* **WORK INSTRUCTIONS**:
Render the listing below as a Markdown table with the columns Row and Line, giving each line a row number and leaving out blank lines. Begin at the first line of the listing and stop after the line that contains "Click the Dec".
++++ DATA FOR PROCESSING ++++
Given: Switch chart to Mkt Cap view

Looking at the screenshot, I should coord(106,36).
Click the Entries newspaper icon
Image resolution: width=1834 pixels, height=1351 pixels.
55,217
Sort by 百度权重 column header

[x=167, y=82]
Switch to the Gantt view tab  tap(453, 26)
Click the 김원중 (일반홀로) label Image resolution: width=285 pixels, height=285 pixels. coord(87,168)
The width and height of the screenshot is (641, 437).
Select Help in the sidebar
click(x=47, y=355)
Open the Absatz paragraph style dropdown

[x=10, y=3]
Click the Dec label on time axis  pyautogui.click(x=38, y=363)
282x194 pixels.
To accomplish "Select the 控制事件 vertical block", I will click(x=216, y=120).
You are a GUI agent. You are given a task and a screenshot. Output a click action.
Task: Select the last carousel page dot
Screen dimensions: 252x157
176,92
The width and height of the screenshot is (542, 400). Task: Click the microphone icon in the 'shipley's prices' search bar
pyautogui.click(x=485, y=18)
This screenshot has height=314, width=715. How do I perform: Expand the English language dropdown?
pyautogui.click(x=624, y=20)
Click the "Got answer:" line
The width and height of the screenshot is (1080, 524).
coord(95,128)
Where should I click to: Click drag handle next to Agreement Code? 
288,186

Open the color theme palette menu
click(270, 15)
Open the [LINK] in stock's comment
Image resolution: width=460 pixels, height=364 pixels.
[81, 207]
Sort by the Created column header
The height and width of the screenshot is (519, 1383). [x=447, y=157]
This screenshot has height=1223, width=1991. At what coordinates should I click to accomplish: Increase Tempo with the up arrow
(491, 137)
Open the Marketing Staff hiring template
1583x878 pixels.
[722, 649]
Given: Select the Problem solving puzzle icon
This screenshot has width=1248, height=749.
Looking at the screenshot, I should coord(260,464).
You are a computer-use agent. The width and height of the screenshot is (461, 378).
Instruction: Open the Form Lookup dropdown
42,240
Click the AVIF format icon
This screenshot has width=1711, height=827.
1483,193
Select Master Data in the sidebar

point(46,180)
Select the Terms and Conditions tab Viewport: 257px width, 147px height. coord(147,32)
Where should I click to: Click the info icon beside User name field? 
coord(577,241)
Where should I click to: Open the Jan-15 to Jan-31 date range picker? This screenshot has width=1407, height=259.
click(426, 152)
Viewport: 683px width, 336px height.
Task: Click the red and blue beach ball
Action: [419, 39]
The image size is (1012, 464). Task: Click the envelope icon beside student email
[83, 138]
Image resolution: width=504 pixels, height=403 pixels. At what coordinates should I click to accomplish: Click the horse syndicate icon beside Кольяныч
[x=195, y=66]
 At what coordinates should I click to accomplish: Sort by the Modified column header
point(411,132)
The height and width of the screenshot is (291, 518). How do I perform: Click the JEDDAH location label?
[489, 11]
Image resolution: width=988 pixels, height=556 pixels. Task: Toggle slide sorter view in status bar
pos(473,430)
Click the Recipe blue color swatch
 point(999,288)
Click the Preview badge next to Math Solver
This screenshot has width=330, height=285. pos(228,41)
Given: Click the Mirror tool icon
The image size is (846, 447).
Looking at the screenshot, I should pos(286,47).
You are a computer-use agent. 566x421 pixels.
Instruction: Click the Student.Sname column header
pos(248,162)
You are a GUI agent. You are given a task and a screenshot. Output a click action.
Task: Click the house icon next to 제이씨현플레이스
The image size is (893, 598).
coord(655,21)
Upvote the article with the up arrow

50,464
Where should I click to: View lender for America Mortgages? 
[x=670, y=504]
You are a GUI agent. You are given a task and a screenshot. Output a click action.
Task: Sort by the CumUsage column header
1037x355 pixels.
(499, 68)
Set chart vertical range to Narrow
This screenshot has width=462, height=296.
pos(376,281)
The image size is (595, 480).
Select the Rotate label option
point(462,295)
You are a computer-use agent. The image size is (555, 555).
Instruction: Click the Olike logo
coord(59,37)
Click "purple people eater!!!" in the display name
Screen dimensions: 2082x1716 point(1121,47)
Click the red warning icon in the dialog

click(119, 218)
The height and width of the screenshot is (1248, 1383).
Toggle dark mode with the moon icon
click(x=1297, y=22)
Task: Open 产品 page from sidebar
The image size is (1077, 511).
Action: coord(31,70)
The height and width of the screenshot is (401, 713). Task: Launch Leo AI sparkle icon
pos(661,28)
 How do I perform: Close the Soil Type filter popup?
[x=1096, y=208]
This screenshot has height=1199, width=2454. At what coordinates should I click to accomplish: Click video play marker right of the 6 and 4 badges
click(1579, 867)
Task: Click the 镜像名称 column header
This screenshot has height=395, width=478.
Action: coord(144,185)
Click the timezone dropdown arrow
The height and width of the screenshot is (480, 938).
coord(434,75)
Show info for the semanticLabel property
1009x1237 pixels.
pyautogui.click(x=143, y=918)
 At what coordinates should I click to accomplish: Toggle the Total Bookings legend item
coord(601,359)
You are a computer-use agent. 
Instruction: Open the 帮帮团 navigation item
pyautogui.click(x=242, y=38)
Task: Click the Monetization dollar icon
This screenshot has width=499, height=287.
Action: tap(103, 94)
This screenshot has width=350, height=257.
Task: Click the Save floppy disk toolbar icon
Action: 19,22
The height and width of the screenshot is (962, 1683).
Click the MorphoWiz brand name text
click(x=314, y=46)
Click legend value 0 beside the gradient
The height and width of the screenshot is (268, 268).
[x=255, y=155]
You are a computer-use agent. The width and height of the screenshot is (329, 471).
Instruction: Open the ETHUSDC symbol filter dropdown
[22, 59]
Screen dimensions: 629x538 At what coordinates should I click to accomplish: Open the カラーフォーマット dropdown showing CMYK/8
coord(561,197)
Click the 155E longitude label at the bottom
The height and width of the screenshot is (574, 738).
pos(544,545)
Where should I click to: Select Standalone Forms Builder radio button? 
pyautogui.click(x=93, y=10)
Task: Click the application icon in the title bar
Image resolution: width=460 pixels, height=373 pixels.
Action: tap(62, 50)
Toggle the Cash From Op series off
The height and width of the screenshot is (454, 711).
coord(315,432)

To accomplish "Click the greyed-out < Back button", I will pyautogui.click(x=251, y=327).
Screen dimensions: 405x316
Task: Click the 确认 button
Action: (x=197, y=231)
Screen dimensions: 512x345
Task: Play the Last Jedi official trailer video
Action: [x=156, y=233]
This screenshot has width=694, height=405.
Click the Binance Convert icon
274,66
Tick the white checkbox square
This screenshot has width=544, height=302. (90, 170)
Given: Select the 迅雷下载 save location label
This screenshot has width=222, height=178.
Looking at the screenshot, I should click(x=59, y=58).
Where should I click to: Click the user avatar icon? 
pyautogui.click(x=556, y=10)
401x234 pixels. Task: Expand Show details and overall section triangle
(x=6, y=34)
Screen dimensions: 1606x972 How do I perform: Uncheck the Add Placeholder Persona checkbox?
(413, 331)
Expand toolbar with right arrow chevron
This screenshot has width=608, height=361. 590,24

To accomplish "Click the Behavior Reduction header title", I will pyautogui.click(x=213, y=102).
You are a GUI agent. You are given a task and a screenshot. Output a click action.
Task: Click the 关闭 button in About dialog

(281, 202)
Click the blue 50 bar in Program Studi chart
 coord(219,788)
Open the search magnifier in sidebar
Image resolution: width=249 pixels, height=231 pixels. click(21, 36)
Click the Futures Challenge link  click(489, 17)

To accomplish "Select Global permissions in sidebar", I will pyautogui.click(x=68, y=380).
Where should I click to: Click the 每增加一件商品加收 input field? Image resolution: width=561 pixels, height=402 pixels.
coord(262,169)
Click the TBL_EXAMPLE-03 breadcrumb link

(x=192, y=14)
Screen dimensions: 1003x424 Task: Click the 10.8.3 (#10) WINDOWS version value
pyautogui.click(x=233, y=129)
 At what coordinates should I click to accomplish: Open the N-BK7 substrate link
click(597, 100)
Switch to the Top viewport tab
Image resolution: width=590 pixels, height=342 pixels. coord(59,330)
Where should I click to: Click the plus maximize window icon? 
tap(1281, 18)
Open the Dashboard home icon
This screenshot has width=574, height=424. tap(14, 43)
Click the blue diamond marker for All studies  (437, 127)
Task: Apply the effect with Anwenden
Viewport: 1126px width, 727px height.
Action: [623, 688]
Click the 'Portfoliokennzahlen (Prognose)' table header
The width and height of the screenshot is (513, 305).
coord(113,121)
++++
* **SOLUTION BELOW**:
| Row | Line |
|---|---|
| 1 | Given: Switch chart to Mkt Cap view |
| 2 | Looking at the screenshot, I should coord(106,36). |
| 3 | Click the Entries newspaper icon |
| 4 | Image resolution: width=1834 pixels, height=1351 pixels. |
| 5 | 55,217 |
| 6 | Sort by 百度权重 column header |
| 7 | [x=167, y=82] |
| 8 | Switch to the Gantt view tab  tap(453, 26) |
| 9 | Click the 김원중 (일반홀로) label Image resolution: width=285 pixels, height=285 pixels. coord(87,168) |
| 10 | The width and height of the screenshot is (641, 437). |
| 11 | Select Help in the sidebar |
| 12 | click(x=47, y=355) |
| 13 | Open the Absatz paragraph style dropdown |
| 14 | [x=10, y=3] |
| 15 | Click the Dec label on time axis  pyautogui.click(x=38, y=363) |